A memorial was created for victims of the May 24 shooting at Robb Elementary School in Uvalde. 

This year, when the team’s CNFR delegation was making the 18-hour trip to Casper, they stopped in the ProRodeo Hall of Fame in Colorado Springs.

There, in a display dedicated to rodeo clown and bullfighter Leon Coffee, is a pair of clown baggies made by the students of Robb Elementary with the school’s name on them.

“He would always come to Uvalde ... he would always go to Robb Elementary School and every year they would make him a pair of baggies,” Almand said. “So we just wanted to see it.”


Most of the rodeo team isn’t from the Uvalde area, especially since in recent years a lot of their students choose to take classes online and practice wherever they live. And those that do live and practice in Uvalde had mostly gone home for the summer, since school ended for the semester about a week before the shooting.

So while the team wasn’t directly affected by the attack, the Almands know several other people who work at the college who lost a family member.

It’s a small town where most people know most people, Almand said, and law enforcement is everywhere since Uvalde is so close to the border with Mexico. Some of their friends and neighbors who work for Border Patrol and Homeland Security were called to respond to the shooting that day in late May. They know the mayor and several others thrown into the relentless news cycle.
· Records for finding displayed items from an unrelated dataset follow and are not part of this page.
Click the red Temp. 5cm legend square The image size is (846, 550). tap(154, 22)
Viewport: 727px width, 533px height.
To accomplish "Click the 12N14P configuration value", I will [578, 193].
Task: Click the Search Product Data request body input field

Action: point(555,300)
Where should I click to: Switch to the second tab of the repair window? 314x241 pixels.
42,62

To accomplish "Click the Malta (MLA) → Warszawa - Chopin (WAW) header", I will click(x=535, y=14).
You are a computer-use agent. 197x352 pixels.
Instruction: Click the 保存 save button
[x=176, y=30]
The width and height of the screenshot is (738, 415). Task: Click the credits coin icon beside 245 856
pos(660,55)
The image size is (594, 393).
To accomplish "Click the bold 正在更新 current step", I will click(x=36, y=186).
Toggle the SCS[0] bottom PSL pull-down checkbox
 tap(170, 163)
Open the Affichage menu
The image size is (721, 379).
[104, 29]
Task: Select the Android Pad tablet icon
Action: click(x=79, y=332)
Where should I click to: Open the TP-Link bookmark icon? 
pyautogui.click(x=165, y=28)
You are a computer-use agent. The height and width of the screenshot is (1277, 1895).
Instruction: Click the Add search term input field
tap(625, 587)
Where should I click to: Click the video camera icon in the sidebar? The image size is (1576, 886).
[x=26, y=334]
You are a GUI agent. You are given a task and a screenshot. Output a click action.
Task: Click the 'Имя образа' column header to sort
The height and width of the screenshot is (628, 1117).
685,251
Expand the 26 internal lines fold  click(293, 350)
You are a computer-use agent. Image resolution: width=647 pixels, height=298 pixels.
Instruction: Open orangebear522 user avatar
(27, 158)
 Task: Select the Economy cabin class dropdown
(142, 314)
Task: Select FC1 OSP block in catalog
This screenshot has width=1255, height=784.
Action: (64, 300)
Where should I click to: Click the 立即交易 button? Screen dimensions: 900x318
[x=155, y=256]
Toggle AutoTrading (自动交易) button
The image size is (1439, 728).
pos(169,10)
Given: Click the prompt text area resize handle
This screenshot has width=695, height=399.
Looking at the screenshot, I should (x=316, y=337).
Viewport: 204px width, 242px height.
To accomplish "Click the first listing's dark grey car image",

It’s refreshing to get away from the chaos that descended upon Uvalde following the shooting, Almand said. For weeks, press from around the world has crowded the city’s streets and frustrated locals with their coverage that often misses key context about Uvalde, Almand said.

Joey went up to the college, near the regional airport, to feed the team’s goats a few days after the shooting, not knowing President Joe Biden would be in town that day. After weaving around closed streets and being let in by a security guard at a back entrance, he was shocked to see a SWAT team coming towards him.

“He was like, ‘I’m just the rodeo coach! I’m just trying to feed my goats,’” Almand said.

While the community was largely supportive of its police and other law enforcement before the shooting, she said the confusion it’s caused has damaged a lot of that trust.

Now, it feels like something big is “looming” over Uvalde, Almand said. The city has been brought together by the tragedy, but at the same time divided over what really happened that day.


About a week before the shooting, the father of one of the Almands’ students, a pastor, was in town for graduation at Southwest Texas Junior College.

“He came down and he was like, ‘I just need to pray over you guys,’” Almand said. “‘I just need to pray over the house, for some reason God’s telling me to do that.’”

After the shooting, the pastor returned for a livestock auction raising money for survivors and families. Then, he prayed again.

Almand said she wouldn’t be able to make sense of the tragedy without her faith. The Bible says that God doesn’t give people the spirit of fear, so she’s trying not to be afraid.

“I don’t know what the future holds,” Almand said. “God does.”